Research & Papers

Demo2Reward optimizes VLM rewards with just 3-10 expert demos

No more manual reward engineering — optimize prompts from a handful of demonstrations

Deep Dive

Reinforcement learning relies on accurate reward functions, but hand-crafting them is often impractical, especially in robotics. Recent work uses pretrained Vision-Language Models (VLMs) as zero-shot reward models, but these produce suboptimal rewards with false positives that degrade downstream policies. In a new paper, Christian Gumbsch and colleagues introduce Demo2Reward, a test-time prompt optimization technique that leverages a small set of expert demonstrations (3–10 trajectories) to refine the VLM's language instruction. Crucially, this adaptation happens before policy training and requires no additional model training or computational overhead during RL. The optimized prompt reduces false positive rewards while preserving true positives, leading to more reliable policy learning.

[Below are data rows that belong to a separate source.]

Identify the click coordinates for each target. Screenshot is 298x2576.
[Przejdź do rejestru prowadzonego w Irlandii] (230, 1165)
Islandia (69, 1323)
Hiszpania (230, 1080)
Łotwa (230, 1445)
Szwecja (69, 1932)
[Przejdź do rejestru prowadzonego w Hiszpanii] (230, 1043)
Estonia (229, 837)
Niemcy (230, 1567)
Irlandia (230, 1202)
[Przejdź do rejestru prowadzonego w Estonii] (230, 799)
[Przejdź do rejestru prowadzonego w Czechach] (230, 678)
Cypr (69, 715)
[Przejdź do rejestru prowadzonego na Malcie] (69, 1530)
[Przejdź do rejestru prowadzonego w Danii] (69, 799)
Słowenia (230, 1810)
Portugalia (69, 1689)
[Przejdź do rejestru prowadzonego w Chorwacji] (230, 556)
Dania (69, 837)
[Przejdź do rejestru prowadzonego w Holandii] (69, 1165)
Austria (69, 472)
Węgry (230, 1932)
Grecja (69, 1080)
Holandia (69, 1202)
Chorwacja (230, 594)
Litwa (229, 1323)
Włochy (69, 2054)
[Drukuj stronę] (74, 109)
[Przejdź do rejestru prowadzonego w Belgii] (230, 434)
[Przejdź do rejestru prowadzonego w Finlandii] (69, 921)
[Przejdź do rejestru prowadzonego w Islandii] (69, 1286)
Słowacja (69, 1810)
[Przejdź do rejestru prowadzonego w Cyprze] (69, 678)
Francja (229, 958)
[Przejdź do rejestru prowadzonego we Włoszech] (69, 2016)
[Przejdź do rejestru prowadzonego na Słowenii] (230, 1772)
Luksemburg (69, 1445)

Demo2Reward consistently outperforms existing zero- and few-shot VLM reward models across multiple simulated robotic tasks and policy backbones. The team also validated the approach on a real-world robotic manipulation scenario, showing that policies can be learned without manually engineering a reward function. By eliminating the need for expensive reward design and enabling effective use of limited demonstration data, Demo2Reward offers a practical path to deploying RL in real-world settings where reward specification is a bottleneck.

Key Points
  • Demo2Reward optimizes VLM reward model prompts using as few as 3 expert trajectories
  • Requires no extra model training or compute during policy learning — only test-time adaptation
  • Outperforms zero-shot and few-shot VLM reward models across simulated and real robotic tasks

Why It Matters

Demo2Reward makes RL practical for robotics by eliminating manual reward engineering from just a few demonstrations.